A new variant of the CryptXXX ransomware has been found, and it includes a handful of new capabilities, such as function that prevents the use of free decryption tools.
The CryptXXX family of ransomware may not be as well known as strains like TeslaCrypt or CryptoLocker, but it is having some success of its own. The new variant discovered by researchers at SentinelOne already has made the attackers more than $50,000, and it has fixed a problem with its encryption protocol that allowed third-party decryption tools to work on infected machines.
“The victim’s files are encrypted using a combination of RSA and RC4. The encrypted versions of the files have a file extension of
.cryp1. The previous version of CryptXXX used
.crypz and the version before that used
.crypt. Also, previous versions had a flaw in how they implemented the encryption which allowed certain tools to decrypt the files without having to pay the ransom. However, this version does not have this flaw,” the SentinelOne analysis says.

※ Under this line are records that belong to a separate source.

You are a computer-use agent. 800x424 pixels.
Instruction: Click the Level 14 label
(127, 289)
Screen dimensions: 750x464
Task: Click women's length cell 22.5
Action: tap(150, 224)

CryptXXX, like most other ransomware variants, is being spread through spam messages with malicious attachments. Once it’s installed, there are a couple of layers of packers that eventually execute the ransomware payload itself. The payload encrypts the victim’s files and then displays a screen instructing the victim to download the Tor browser and go to a specific .onion address for further instructions. The ransom demanded by CryptXXX is typically between 1.2-2.4 Bitcoins, SetinelOne said.

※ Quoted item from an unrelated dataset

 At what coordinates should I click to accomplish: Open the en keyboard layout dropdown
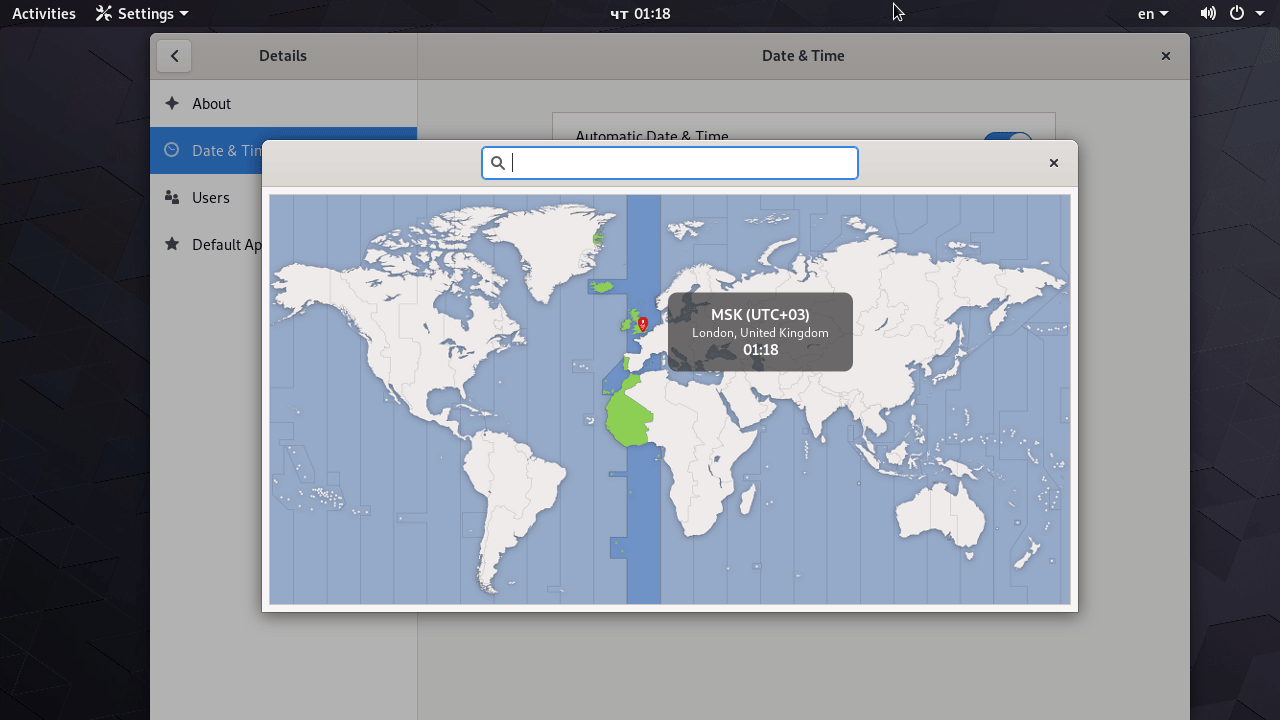pyautogui.click(x=1152, y=14)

“The total amount in USD paid can be calculated by averaging the Bitcoin price over the the past two weeks to be around $500 USD (most transactions happened before rally of Bitcoin to >$700). The total ransom paid comes out to be about $35,000 (500 * 70). At current Bitcoin prices, the ransom paid thus far is worth ~$49,700 at $710 USD per 1 XBT,” the analysis says.
“While the consistent transaction amounts would suggest that all transactions to this address are for CryptXXX malware, it’s impossible to be certain. Also, multiple addresses may be used for this malware family. Since this address didn’t have any activity until 6/4/2016, it’s likely that one new address is being used per version or campaign.”